The average daily steps of 7922 falls short of the recommended 10,000 steps per day. It would be interesting to see if the overall trend of daily steps is increasing or not.
dailyActivity %>% ggplot(aes(x= as.POSIXct(ActivityDate_new), y = TotalSteps)) +
geom_jitter() + geom_smooth(method = "lm") +
labs(title = "Daily Steps Among All Users", x = "Total Steps", y = "Date") +
scale_x_datetime(date_labels = "%Y-%m-%d", timezone = "America/Los_Angeles")
While a linear relationship may provide interesting insights, it
seems that there is no such trend present in the data.
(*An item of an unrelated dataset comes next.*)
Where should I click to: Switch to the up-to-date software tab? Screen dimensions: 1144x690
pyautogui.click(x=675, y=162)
Nonetheless,
analyzing the distribution of steps throughout the day may still be
useful in gaining further insights.
minuteStepsNarrow %>% group_by(hour = format(ActivityMinute_new, format = "%H")) %>%
summarise(avg_step = mean(Steps)*60) %>%
ggplot(aes(x = hour, y = avg_step)) +
geom_bar(stat = "identity", fill = "#66347F") +
labs(title = "Step Count by Hour", x = "Hour", y = "Average Steps")
We can see that the majority of steps are taken between 12:00-20:00,
with a dip between 15:00-16:00.
The first step in our analysis would be to examine the range of values in each dataset. Once we have assessed the range, we will then proceed to join the necessary tables.
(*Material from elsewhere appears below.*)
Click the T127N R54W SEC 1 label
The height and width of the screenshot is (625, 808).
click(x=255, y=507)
unique(minuteIntensitiesNarrow$Intensity) # Four distinct values of intensity: 0,1,2,3
## [1] 0 1 2 3
range(minuteCaloriesNarrow$Calories) # 0-19.75
## [1] 0.00000 19.74995
range(minuteStepsNarrow$Steps) # Steps ranges 0-220
## [1] 0 220
Our next step is to merge the minuteIntensitiesNarrow,
minuteCaloriesNarrow, and minuteStepsNarrow tables.
To ensure
computational efficiency, we will take a sample of 100,000 rows out of
the 1,325,580 total rows. This will provide us with a 99% confidence
level and a margin of error of 0.4%.
cal_int_steps <- inner_join(minuteCaloriesNarrow, minuteIntensitiesNarrow, by = c("Id","ActivityMinute_new")) %>%
inner_join(minuteStepsNarrow,by = c("Id","ActivityMinute_new"))
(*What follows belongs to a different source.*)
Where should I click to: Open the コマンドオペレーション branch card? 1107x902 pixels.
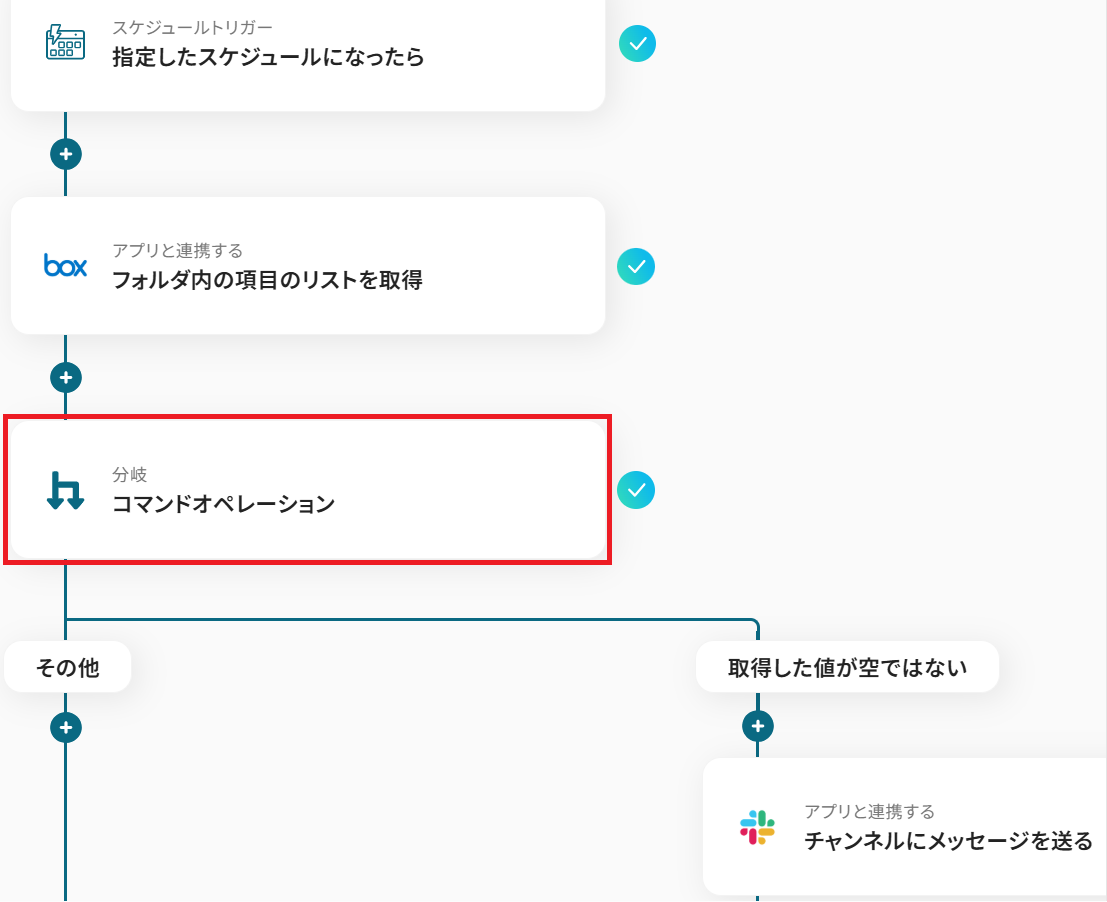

cal_int_steps <- select(cal_int_steps,c("Id","Calories","Intensity","Steps","ActivityMinute_new"))
sampled_data <- cal_int_steps %>% sample_n(100000) # Using sample of that data
Introducing the correlation analysis between calories and steps.
sampled_data %>% ggplot(aes(x = Steps, y = Calories)) + geom_jitter() +
geom_smooth(method = "lm") +
geom_text(aes(x=90,y=18, label = paste0("r = ",round(cor(Steps,Calories),2))),color = "blue", size = 5) +
labs(title = "Examining the Steps-Calories Relationship")
The linear connection between steps and calories burned makes sense,
as physical activity usually leads to higher energy expenditure.
ggplot(data = sampled_data,aes(x=Intensity ,y=Calories)) + geom_jitter() +
geom_smooth(method = "lm") +
geom_text(aes(x=1.5,y=18, label = paste0("r = ",round(cor(Intensity,Calories),2))),color = "blue", size = 5) +
labs(title = "Examining the Intensity-Calories Relationship")
We expect to see a clear separation of calorie burn based on
intensity level and step count. However, we observe some discrepancies
that require further investigation. Specifically, some data points with
higher step count do not necessarily result in a proportional increase
in calorie burn. We can explore why there are no clear distinctions with
steps involved in the next step.
ggplot(data = sampled_data) +
geom_smooth(mapping = aes(x=Steps,y=Calories,color = factor(Intensity),k = 8,se = FALSE)) +
labs(color = "Intensity Level", title = "Steps and Intensity: A Breakdown of Caloric Burn" ) +
scale_color_manual(values = c("lightgreen", "blue", "orange", "red"),
labels = c("Low Intensity","Light Intensity","Moderate Intensity","High Intensity"))
From the data, we can observe that for a certain level of steps,
light intensity activities burn more calories than moderate intensity
activities.
To better understand intensity, we can examine the correlation between MET and intensity with heart rate data. MET represents the metabolic equivalent of a task and is a unit of measurement for physical activities. It indicates the amount of energy expended while sitting quietly. Physical activities can be rated using METs to indicate their intensity level.
# heart rate seconds to minutes in order to join with cal_int_steps
heartrate_minutes <- heartrate_seconds %>%
group_by(ActivityMinute_new = floor_date(Time_new, unit = "minute"), Id) %>%
summarize(average_heartrate = mean(Value))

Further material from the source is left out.